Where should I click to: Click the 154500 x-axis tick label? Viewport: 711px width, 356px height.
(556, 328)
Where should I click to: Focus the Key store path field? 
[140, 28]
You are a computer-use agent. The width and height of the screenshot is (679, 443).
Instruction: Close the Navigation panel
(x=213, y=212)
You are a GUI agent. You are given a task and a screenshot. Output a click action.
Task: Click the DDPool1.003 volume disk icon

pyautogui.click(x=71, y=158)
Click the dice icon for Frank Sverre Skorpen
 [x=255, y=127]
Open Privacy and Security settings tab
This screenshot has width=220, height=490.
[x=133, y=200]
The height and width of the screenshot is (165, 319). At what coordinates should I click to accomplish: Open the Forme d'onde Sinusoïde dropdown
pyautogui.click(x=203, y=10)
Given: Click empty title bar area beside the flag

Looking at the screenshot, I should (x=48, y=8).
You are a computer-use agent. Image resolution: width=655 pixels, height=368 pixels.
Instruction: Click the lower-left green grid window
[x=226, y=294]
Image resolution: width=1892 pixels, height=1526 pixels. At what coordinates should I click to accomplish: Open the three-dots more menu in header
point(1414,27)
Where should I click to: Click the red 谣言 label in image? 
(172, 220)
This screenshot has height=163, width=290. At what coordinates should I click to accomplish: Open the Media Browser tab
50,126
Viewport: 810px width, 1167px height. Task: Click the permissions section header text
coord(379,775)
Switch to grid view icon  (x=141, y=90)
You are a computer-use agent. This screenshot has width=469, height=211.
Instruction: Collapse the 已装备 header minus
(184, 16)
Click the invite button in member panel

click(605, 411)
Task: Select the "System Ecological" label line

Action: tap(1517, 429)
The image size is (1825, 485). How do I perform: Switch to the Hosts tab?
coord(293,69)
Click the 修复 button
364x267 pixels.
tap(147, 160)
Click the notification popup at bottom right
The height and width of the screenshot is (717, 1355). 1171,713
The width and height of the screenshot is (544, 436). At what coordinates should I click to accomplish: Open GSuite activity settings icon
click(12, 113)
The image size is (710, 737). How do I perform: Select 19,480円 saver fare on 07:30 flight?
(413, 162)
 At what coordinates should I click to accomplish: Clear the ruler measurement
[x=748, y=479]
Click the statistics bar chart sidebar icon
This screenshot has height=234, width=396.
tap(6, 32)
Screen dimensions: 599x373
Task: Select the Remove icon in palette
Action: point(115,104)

┄┄┄┄┄┄

Required work:
The listing above is to be transcribed exactly. Include every line.

Answer space:
Where should I click to: Click the 154500 x-axis tick label? Viewport: 711px width, 356px height.
(556, 328)
Where should I click to: Focus the Key store path field? 
[140, 28]
You are a computer-use agent. The width and height of the screenshot is (679, 443).
Instruction: Close the Navigation panel
(x=213, y=212)
You are a GUI agent. You are given a task and a screenshot. Output a click action.
Task: Click the DDPool1.003 volume disk icon

pyautogui.click(x=71, y=158)
Click the dice icon for Frank Sverre Skorpen
 [x=255, y=127]
Open Privacy and Security settings tab
This screenshot has width=220, height=490.
[x=133, y=200]
The height and width of the screenshot is (165, 319). At what coordinates should I click to accomplish: Open the Forme d'onde Sinusoïde dropdown
pyautogui.click(x=203, y=10)
Given: Click empty title bar area beside the flag

Looking at the screenshot, I should (x=48, y=8).
You are a computer-use agent. Image resolution: width=655 pixels, height=368 pixels.
Instruction: Click the lower-left green grid window
[x=226, y=294]
Image resolution: width=1892 pixels, height=1526 pixels. At what coordinates should I click to accomplish: Open the three-dots more menu in header
point(1414,27)
Where should I click to: Click the red 谣言 label in image? 
(172, 220)
This screenshot has height=163, width=290. At what coordinates should I click to accomplish: Open the Media Browser tab
50,126
Viewport: 810px width, 1167px height. Task: Click the permissions section header text
coord(379,775)
Switch to grid view icon  (x=141, y=90)
You are a computer-use agent. This screenshot has width=469, height=211.
Instruction: Collapse the 已装备 header minus
(184, 16)
Click the invite button in member panel

click(605, 411)
Task: Select the "System Ecological" label line

Action: tap(1517, 429)
The image size is (1825, 485). How do I perform: Switch to the Hosts tab?
coord(293,69)
Click the 修复 button
364x267 pixels.
tap(147, 160)
Click the notification popup at bottom right
The height and width of the screenshot is (717, 1355). 1171,713
The width and height of the screenshot is (544, 436). At what coordinates should I click to accomplish: Open GSuite activity settings icon
click(12, 113)
The image size is (710, 737). How do I perform: Select 19,480円 saver fare on 07:30 flight?
(413, 162)
 At what coordinates should I click to accomplish: Clear the ruler measurement
[x=748, y=479]
Click the statistics bar chart sidebar icon
This screenshot has height=234, width=396.
tap(6, 32)
Screen dimensions: 599x373
Task: Select the Remove icon in palette
Action: point(115,104)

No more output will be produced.